The most popularly used paradigm is Object Oriented Programming. Kotlin also provides OOP features such as abstraction, encapsulation, inheritance, etc. in the form of classes, objects, interfaces, etc. But Kotlin is not a pure OOP language as it also provides Functional programming features like lambdas, higher order function, etc. So, Kotlin supports both functional and object-oriented programming.

Here is an amazing video explaining the basic OOPs concepts:

Now we will discuss about basics of OOPs: Classes and Objects

In real word, we may find different objects of same kind, but with different properties. Let us take example of a mobile. Each mobile has some properties like model no, price, colour, size, RAM, memory, etc. To be able to define different mobile configuration, we must have some sort of blank spaces to be filed, like a blueprint, using which we can create multiple Mobile devices objects. We can achieve this using a class.

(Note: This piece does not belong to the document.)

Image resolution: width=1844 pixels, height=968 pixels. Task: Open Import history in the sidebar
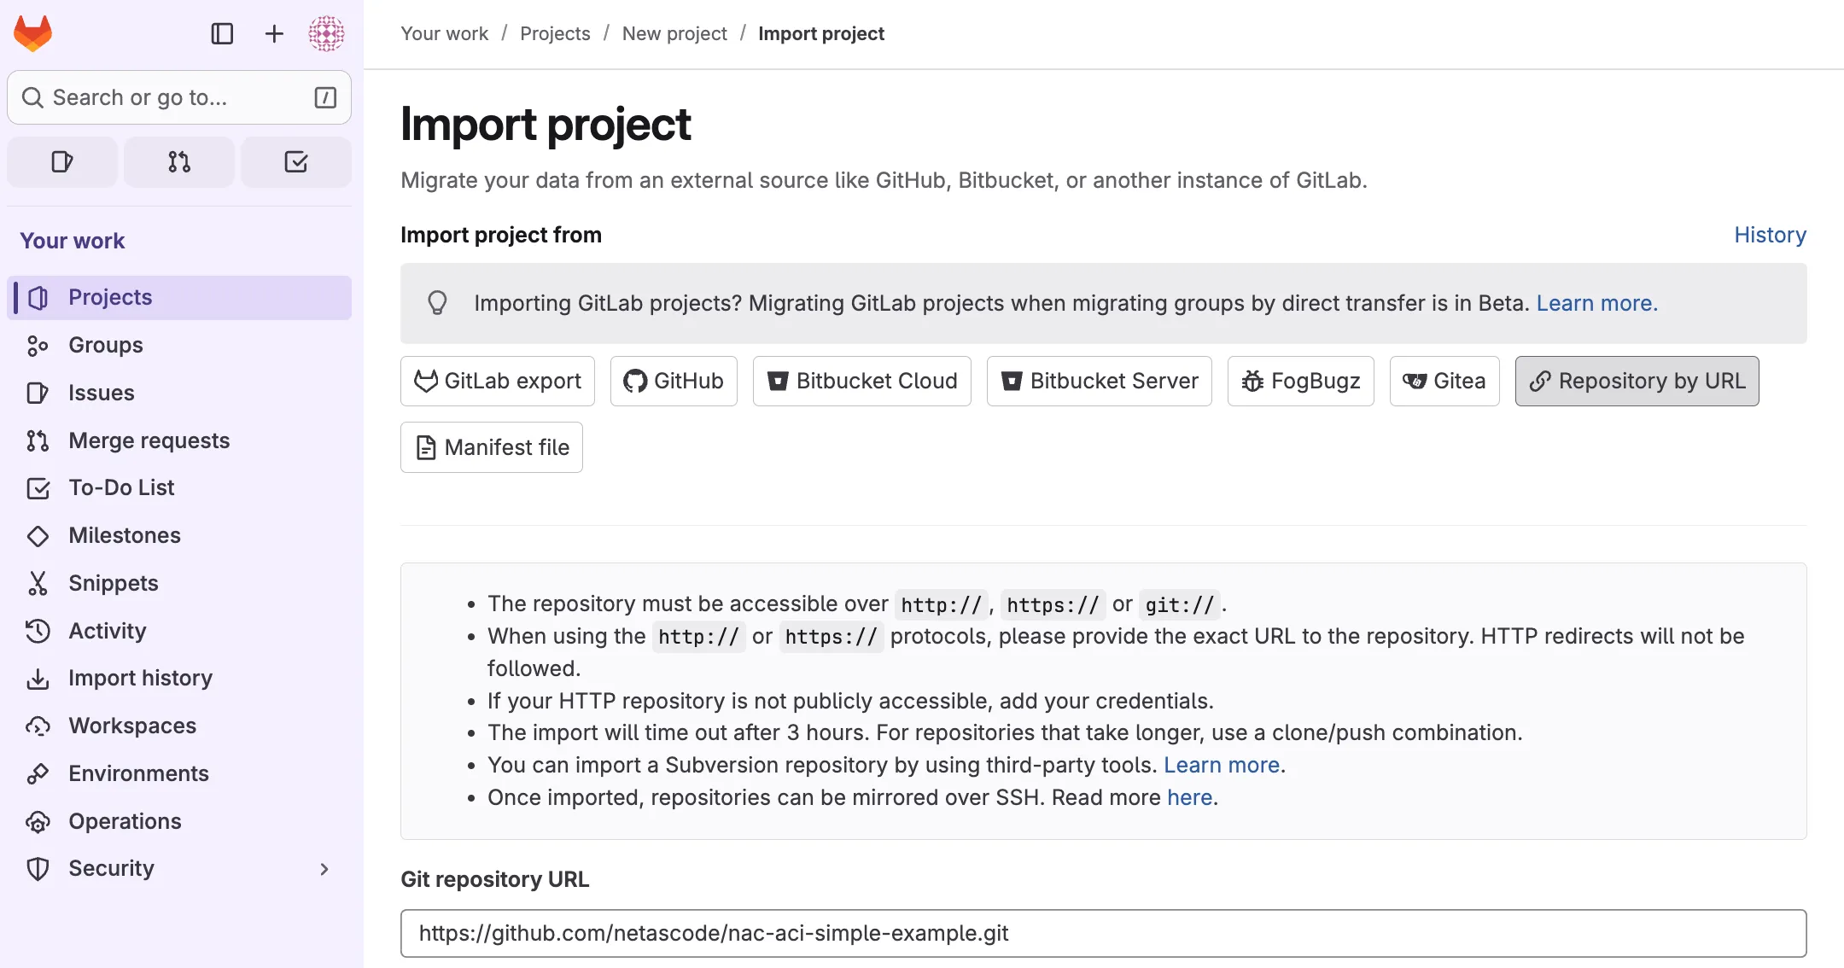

The class is used to create a blueprint of an object. So let's continue with this example, below we will define a class named Mobile in which we will define all its properties and methods, and then we will create objects of that class, with different values for those properties. Conside the objects as mobile phones provided by different companies, or different models of mobiles, like iPhone 11 Pro can be one object, Samsung Galaxy S 20 can be another object with its own configuration, then One Plus 7, and so on.

Kotlin Class

A class is defined using the class keyword. The syntax for creating a class is:

class <class-name> // class header
{
    // class body
}

A Kotlin class has two main parts:

  • Class header: It contains class name, primary constructor, parent constructor, etc. (We will learn about constructors in upcoming tutorials)

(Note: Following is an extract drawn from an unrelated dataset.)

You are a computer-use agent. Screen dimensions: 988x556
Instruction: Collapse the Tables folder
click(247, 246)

  • Class body: The class body contains properties, methods, secondary constructors, init block, etc.

We will discuss each of the them in details in following tutorials.

Let us start with creating a simple class Mobile. It contains following properties and methods:

  • Properties:
    • Brand

    • Model

    • MRP

    • Discount

  • Methods:
    • getActualPrice(): It will return discounted price of mobile.

    • printDetails(): This function will print details of mobile.

class Mobile {
    // brand of type String
    var brand: String = ""
    // model of type String
    var model: String = ""
    // mrp of type float
    var mrp: Float = 0f
    // discount of type float
    var discount: Float = 0f

    fun getActualPrice():Float{
        return mrp - discount
    }

    fun printDetails(){
        println("Mobile details:")
        println("Brand: $brand")
        println("Model: $model")
        println("MRP: $mrp")
        println("Discount: $discount")

    }
}

We've created a basic class with properties and methods.

Important points regarding Kotlin classes are:

  • Properties must be initialised at the time of creation of object. We've initialised brand & model as empty string and mrp & discount to 0, as default values.

  • By default, classes are public in Kotlin.

Kotlin Class Object

Object is the real-world entity. It has all the properties and methods declared in class. The syntax to declare an object of a class is:

var varName = ClassName()

We can access the properties and methods of a class using the .(dot) operator. After the object name add . and the name of property/method:

var varName = ClassName()
varName.property = 0
varName.functionName()

Let us create an object of the Mobile class and call its methods:

fun main() {
    val mobile = Mobile()
    mobile.brand = "iPhone"
    mobile.model = "11 pro"
    mobile.mrp = 100000f
    mobile.discount = 1000f

    println("Discounted price is: ${mobile.getActualPrice()}")

    mobile.printDetails()
}


Discounted price is: 99000.0
Mobile details:
Brand: iPhone
Model: 11 pro
MRP: 100000.0
Discount: 1000.0

Explanation:

  • In line no 2, the object of class Mobile is created.

  • From line 3 to line 6, values to all the class properties are provided.

  • In line 8, the discounted price is printed using getActualPrice() function.

  • In line 10, printDetails() function is called.

Summary

In this tutorial we discussed about classes and objects. We created a basic class and created its object. In the next tutorial we will discuss about constructors.